Beyond industrial emissions, LanzaTech converts different feedstocks including agricultural or household waste into ethanol through a fermentation process much like that of beer or wine, only using waste carbon from sugars and microbes, instead of yeast.
“We are hugely excited about this collaboration with Inditex and Zara which brings fashion made from waste carbon emissions to the market,” says Jennifer Holmgren, CEO of LanzaTech.
“LanzaTech has the technology that can help fashion brands and retailers limit their carbon impact. By working with Zara, we have found a new pathway to recycle carbon emissions to make fabric.”

The dresses are available for purchase online only.

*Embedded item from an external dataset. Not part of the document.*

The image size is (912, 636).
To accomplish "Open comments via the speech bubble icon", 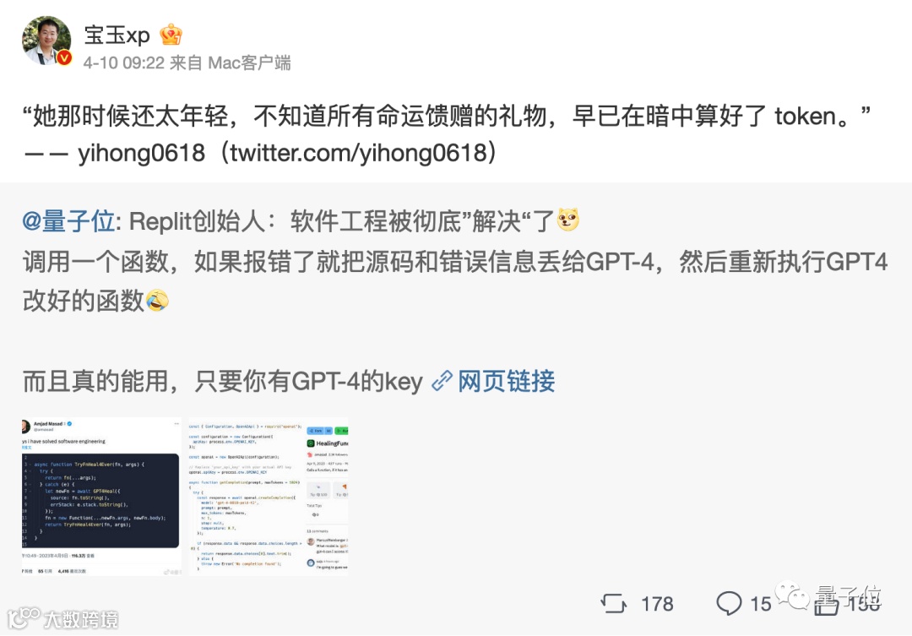I will pyautogui.click(x=729, y=603).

Earlier this year, LanzaTech partnered with Canadian athletic apparel retailer Lululemon Athletica on what was claimed to be the world’s first yarn and fabric using recycled carbon emissions that would otherwise be emitted to the atmosphere as pollution.

LanzaTech also converts different feedstocks including agricultural or household waste into ethanol through a fermentation process much like that of beer or wine, only using waste carbon from sugars and microbes, instead of yeast.

Inditex recently announced it is bringing its net zero emissions target forward ten years to 2040 and aims to hit its sustainable cotton target by 2023, two years ahead of schedule.

The Spanish fashion giant named a new CEO and chairperson earlier this month.